▸ **Task brief**
Read the listing below and copy out each line where the word "language" occurs.

Supplied information Start Marker

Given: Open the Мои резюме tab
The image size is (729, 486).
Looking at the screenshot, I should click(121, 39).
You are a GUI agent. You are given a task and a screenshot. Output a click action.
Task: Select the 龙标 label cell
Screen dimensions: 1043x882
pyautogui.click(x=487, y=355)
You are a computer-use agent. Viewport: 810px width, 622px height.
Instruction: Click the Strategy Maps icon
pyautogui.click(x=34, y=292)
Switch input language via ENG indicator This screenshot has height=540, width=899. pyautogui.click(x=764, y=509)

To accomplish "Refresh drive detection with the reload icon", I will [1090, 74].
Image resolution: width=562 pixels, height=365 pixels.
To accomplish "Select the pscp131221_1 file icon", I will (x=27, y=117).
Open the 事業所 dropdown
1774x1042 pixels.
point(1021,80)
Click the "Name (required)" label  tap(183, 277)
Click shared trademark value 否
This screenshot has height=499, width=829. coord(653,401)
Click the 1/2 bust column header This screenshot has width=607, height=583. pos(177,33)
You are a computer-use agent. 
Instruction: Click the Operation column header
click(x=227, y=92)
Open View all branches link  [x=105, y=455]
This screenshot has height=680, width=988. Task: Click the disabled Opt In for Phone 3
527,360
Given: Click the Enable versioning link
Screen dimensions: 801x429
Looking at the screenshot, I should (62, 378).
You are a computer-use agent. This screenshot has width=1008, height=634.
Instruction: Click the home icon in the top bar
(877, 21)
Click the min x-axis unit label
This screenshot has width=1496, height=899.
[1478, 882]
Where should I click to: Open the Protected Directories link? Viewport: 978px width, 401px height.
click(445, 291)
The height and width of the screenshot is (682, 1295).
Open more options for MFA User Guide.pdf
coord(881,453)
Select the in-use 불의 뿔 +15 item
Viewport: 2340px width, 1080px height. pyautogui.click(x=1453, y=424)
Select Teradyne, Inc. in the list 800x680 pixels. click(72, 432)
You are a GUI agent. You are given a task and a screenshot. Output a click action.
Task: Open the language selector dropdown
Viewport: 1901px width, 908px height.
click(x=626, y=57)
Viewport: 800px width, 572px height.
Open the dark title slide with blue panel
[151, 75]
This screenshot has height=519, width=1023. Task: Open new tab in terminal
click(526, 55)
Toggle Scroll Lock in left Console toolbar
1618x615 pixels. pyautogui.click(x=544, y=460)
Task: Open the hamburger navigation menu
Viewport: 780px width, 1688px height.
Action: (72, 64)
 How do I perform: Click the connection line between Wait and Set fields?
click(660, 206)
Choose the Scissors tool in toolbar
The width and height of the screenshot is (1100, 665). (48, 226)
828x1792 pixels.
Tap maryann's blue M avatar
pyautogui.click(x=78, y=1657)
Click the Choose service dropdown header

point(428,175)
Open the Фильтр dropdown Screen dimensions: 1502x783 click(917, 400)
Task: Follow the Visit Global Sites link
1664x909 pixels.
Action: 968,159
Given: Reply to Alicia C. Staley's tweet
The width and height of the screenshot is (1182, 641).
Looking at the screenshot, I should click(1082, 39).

Supplied information End Marker

▸ **Answer below**
Switch input language via ENG indicator This screenshot has height=540, width=899. pyautogui.click(x=764, y=509)
Task: Open the language selector dropdown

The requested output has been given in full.